Effects of Pesticide Selection and Dual Exposure to Pesticides and Pathogens on Gene Expression
Next, we introduced the pesticide-exposed samples into the analysis, still treating OP and Pyr-associated treatments separately, to investigate interactions between pesticide selection regime, pesticide exposure, and Btt exposure on gene expression. For both pesticide class analyses, pesticide exposure had the greatest effect on gene expression (Figs. 3B-C; Pesticide Tx OP or Pyr) and induced differential expression of many canonical detoxification genes, including several cytochrome P450s, esterases, GSTs, UDP-glucuronosyltransferases (UGTs), and ABC transporters (Suppl. Fig. 5; OP or Pyr PTx). Genes differentially expressed after both OP and Pyr exposure were commonly enriched for GO processes involved in xenobiotic and detoxification responses including oxidoreductase and serine hydrolase activity (Suppl. Fig. 4B).

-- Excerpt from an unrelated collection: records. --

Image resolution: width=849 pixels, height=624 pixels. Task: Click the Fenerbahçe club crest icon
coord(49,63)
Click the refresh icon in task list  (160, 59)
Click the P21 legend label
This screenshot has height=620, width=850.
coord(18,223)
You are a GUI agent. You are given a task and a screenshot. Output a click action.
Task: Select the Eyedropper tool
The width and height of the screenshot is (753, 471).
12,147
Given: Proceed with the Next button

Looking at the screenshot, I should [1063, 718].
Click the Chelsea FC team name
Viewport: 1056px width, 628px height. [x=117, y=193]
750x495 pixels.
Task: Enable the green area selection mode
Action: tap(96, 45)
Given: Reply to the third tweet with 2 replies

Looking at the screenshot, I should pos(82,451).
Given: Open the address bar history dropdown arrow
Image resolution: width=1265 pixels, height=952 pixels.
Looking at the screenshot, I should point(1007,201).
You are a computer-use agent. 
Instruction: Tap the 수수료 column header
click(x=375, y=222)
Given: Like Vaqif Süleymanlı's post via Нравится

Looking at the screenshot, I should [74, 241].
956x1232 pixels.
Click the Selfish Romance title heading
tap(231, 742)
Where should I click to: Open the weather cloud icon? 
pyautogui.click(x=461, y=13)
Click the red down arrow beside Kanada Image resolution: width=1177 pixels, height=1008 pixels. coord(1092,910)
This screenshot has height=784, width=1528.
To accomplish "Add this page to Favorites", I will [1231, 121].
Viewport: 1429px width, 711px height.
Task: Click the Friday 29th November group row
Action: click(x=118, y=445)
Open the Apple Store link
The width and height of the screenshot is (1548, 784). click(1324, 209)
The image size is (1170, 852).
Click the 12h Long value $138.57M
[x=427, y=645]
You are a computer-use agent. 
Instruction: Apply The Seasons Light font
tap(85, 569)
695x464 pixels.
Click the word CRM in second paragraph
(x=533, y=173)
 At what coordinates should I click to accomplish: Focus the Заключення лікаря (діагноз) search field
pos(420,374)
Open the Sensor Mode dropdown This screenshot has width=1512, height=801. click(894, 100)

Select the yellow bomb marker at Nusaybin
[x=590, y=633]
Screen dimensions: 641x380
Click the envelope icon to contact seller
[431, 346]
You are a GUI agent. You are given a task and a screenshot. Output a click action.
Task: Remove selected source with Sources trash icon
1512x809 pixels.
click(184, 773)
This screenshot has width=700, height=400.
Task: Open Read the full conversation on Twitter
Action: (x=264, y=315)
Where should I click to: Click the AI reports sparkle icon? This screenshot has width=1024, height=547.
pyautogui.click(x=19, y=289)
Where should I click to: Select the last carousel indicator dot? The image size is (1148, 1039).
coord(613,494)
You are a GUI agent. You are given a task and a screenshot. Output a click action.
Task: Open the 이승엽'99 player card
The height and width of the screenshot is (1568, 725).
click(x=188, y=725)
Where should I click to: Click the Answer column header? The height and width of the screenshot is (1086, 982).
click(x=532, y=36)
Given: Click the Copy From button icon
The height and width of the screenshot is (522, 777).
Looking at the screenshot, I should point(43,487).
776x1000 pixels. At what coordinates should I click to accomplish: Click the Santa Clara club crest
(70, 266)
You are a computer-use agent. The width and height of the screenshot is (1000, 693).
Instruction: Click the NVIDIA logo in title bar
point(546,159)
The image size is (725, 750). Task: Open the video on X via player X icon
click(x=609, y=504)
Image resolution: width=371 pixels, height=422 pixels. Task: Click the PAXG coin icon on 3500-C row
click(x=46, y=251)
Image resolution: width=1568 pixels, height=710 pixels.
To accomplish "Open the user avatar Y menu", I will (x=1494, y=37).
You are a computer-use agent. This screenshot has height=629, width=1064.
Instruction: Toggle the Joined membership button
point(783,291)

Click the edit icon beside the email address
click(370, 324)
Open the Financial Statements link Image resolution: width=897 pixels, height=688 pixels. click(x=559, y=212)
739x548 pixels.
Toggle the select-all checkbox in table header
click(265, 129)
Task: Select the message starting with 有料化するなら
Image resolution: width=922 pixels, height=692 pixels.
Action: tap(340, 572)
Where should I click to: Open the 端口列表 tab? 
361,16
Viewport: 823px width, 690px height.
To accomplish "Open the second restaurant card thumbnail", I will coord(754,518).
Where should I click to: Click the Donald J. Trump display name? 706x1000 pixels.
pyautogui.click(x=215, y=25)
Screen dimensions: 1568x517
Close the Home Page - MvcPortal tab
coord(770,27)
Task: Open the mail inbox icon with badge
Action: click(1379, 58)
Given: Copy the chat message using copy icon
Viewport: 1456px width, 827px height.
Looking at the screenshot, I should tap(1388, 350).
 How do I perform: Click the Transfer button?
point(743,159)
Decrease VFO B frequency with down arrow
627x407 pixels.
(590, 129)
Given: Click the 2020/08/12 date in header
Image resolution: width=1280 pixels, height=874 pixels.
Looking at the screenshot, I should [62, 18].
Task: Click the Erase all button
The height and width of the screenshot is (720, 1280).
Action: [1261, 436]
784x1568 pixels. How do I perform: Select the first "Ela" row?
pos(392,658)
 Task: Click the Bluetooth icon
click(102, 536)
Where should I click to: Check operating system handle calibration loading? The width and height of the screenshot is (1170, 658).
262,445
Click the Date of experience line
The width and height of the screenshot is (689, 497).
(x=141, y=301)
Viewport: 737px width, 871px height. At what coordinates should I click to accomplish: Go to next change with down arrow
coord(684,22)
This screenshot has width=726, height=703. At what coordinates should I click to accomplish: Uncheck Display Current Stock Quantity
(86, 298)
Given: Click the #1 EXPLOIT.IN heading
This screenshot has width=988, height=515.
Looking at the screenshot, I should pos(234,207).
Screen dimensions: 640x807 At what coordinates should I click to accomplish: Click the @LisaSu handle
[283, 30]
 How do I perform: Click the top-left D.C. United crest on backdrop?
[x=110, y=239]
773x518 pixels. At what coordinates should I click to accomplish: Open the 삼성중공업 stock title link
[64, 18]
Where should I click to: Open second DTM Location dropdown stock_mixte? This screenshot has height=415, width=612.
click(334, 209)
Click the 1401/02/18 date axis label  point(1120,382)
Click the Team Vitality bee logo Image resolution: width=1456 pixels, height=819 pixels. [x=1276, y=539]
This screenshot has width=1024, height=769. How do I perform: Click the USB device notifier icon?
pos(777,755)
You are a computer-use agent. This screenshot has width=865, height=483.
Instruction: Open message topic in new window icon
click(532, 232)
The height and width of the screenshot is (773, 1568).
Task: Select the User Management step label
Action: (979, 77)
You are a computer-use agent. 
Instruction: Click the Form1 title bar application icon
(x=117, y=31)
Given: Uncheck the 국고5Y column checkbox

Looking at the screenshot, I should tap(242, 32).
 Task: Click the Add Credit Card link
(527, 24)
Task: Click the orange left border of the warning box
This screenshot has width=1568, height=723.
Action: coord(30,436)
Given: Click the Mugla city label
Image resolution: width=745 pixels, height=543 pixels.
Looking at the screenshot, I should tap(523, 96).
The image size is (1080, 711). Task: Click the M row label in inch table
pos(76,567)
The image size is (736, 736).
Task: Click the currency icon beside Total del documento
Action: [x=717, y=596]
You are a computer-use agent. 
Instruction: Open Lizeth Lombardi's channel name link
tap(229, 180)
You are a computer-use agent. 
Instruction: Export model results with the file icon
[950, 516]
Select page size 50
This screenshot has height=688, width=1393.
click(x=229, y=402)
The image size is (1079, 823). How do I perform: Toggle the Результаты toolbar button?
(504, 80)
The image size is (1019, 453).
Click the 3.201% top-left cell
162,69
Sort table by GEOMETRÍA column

Genes differentially expressed with respect to pesticide selection regime and to the interaction between selection regime and pesticide treatment can identify genes associated with pesticide resistance. Overall, Pyr-regime had a greater effect on differential gene expression compared to OP-regime (Fig. 3; Regime OP or Pyr). Similarly, a greater number of genes were differentially expressed with the interaction between Pyr regime and Pyr exposure compared to OP regime and OP exposure (Figs. 3B [Regime OP, Pesticide Tx OP], 3C [Regime Pyr, Pesticide Tx Pyr]). Both OP-regime and Pyr-regime induced differential expression of canonical detoxification (e.g., P450s, esterases, GSTs, and ABC transporters) and cuticle-associated genes (Suppl. Figs. 5, 6; OP or Pyr Reg). GO enrichment analyses revealed the importance of structural constituent of cuticle for genes differentially expressed with OP regime and the interaction between OP regime and OP exposure (Suppl. Fig. 4B; OP Reg and OP Reg:PTx). Pyr-regime individuals differentially expressed genes enriched for molecular functions involved in oxidoreductase activity, heme binding, and structural constituent of cuticle, while genes differentially expressed with the interaction between Pyr regime and Pyr exposure were enriched for these functions and also serine hydrolase activity (Suppl. Fig. 4B; Pyr Reg and Pyr Reg:PTx). Thus, GO enrichment analyses revealed the common differential expression of cuticle-related genes in both OP and Pyr resistance, while Pyr resistance was additionally associated with differential expression of oxidoreductase metabolic detoxification processes.
In the models containing pesticide exposure samples, no genes were differentially expressed with the interaction between OP regime andBtt treatment (Fig. 3B; Regime OP, Bt Tx +) providing further evidence that, here, evolved OP resistance had minimal effects on immune responses to Btt . In contrast, 61 genes were differentially expressed with the interaction between Pyr selection regime andBtt treatment (Fig. 3C; Regime Pyr, Bt Tx +), although there was no significant GO term enrichment. Mirroring patterns observed in the no-pesticide model, the model that includes pesticide exposure samples also indicates that Pyr regime larvae had lower induced expression of a defensin-like transcript compared to control-regime larvae when exposed to Btt (Fig. 5B).
When considering the interaction effect between pesticide exposure andBtt infection, 175 genes were differentially expressed with dual OP and Btt exposure (Fig. 3B; Pesticide Tx OP, Bt Tx +), and only one gene (an upregulated pupal cuticle protein) was differentially expressed with dual exposure to Pyr and Btt (Fig. 3C; Pesticide Tx Pyr, Bt Tx +). OP pesticide exposure interacted with Bttexposure to induce differential gene expression of immune, detoxification, cuticle, and development genes compared to expression induced by the main effect of Btt exposure (Fig. 4A; compare BtTx and OP PTx:BtTx). Further analysis revealed that these interaction effects were mainly driven by significantly dampened upregulation upon combined OP and Btt exposure compared to upregulation induced with Btt alone; transcripts upregulated with Btt alone were not differentially expressed or were downregulated with combined OP and Btt exposure (Fig. 4A). For example, while Bttexposure alone induced upregulation of two attacins, three cytochrome P450s, and several cuticular proteins, larvae exposed to both OP andBtt had more modest differential expression of these same transcripts (e.g. attacin-1 in Fig. 5A). Genes differentially expressed with the interaction between OP treatment and Bttexposure were enriched for GO terms involved in the molecular functions of oxidoreductase activity and structural constituent of cuticle (Suppl. Fig. 4B; OP PTx:BtTx).